Evolution de la législation

La prise en compte de l’animal par le droit a été lente et consacrée de manière éparpillée dans plusieurs matières.

En témoignent les grandes lois :

1804 -Code civil : les animaux sont classés dans la catégorie des biens meubles. Ils peuvent donc être vendus, torturés, et être détruits.

1850 -Loi Grammont : présentée comme la première loi sur la protection de l’animal. Origine : le député Grammont, ému par le sort des chevaux de guerre, va impulser la loi punissant toutes formes de cruauté envers les animaux. Toutefois cette loi se contente d’incriminer les mauvais traitements publics. L’objectif poursuivi est la sensibilité des spectateurs, plus que la protection de l’animal.

7 septembre 1959 -décret Michelet : interdit totalement (même sans publicité) le mauvais traitement des animaux domestiques. 

Loi du 19 novembre 1963 : introduit le délit d’acte de cruauté envers les animaux domestiques apprivoisés ou tenus en captivité dans le Code pénal. 

Loi du 10 juillet 1976 : introduction d’un article dans le Code rural qui interdit les mauvais traitements. La peine encourue est une amende de 4e/5e classe. Par ailleurs, apparaît le terme « être sensible ». 

Nouveau Code pénal du 1er mars 1994 : comprend un article sur les actes de cruauté contre les animaux domestiques et en captivité. On a là, la prise en compte de la souffrance animale. Par ailleurs, l’abandon est défini comme étant le fait de laisser un animal sans soins, sans possibilité de s’alimenter ni de s’abreuver. C’est aussi un acte de maltraitance puni par l’article 521-1 CP. 

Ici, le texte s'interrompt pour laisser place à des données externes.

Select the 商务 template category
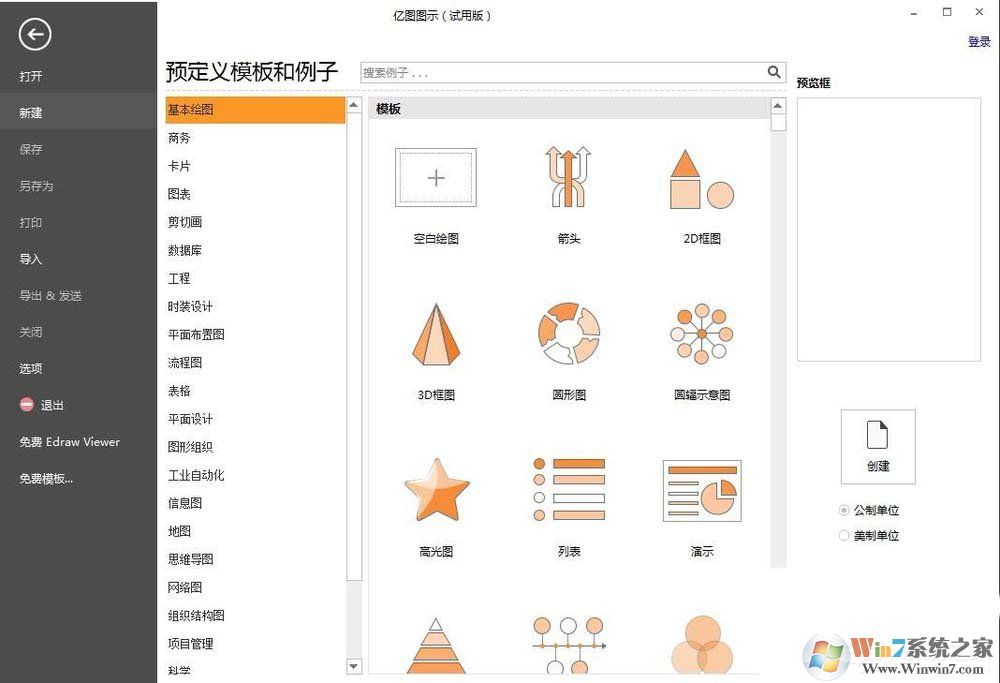179,138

Loi du 16 février 2015 : Un amendement change le statut juridique des animaux domestiques et apprivoisés. Création article 515-14 Code civil « Les animaux sont des êtres vivants doués de sensibilité. Sous réserve des lois qui les protègent, les animaux sont soumis au régime des biens. ».

Loi du 30 novembre 2021 : loi visant à lutter contre la maltraitance animale prévoit plusieurs mesures telles que l’alourdissement des peines (cf pour la maltraitance et la zoophilie), l’interdiction de recourir à des animaux sauvages dans les cirques itinérants, l’interdiction de la vente d’animaux (chien & chat) en animalerie, et la signature d’un certificat d’engagement de connaissance de l’espèce lors des adoptions. 

Affaires jurisprudentielles récentes

Chasse : Conseil d’Etat, 25 octobre 2021 (affaire sur la chasse massive des oiseaux)

Le Conseil d’Etat sanctionne les arrêtés autorisant de manière dérogatoire la chasse à glu des oiseaux. 

En cause : la directive oiseaux du 30 septembre 2009 interdit le recours « à tous moyens, installations ou méthodes de capture ou de mise à mort massive ou non sélective ou pouvant entrainer localement la disparition d’une espèce ». Toutefois, la dérogation est possible (art 1er) s’il n’existe pas d’autres solutions pour assurer une capture sélective. Les arrêtés autorisaient la chasse massive sans justifier l’absence d’autres solution. Le Conseil d’Etat affirme que « l’objectif de préserver les méthodes de chasses traditionnelles ne constitue pas un motif autonome de dérogation au sens de cet article ».

Droit à la vie d’un chien : Conseil d’Etat, 1er décembre 2020

Dans une décision, le Conseil d’Etat inscrit une formule qui a fait couler de l’encre : « le droit  à la vie d’un chien ». Certains auteurs y voient une consécration d’un droit à la vie pour l’animal (pour N. Sochirca, si le juge vérifie la menace pesant sur un chien, c’est qu’il accepte l’existence de son droit à la vie). Or pour d’autres, tel que Joseph Reeves, les juge ne font que prolonger le droit de propriété de l’homme sur l’animal avec la logique suivante : le droit à la vie du chien est le droit du propriétaire sur la vie du chien. 

Et la personnalité juridique des animaux ?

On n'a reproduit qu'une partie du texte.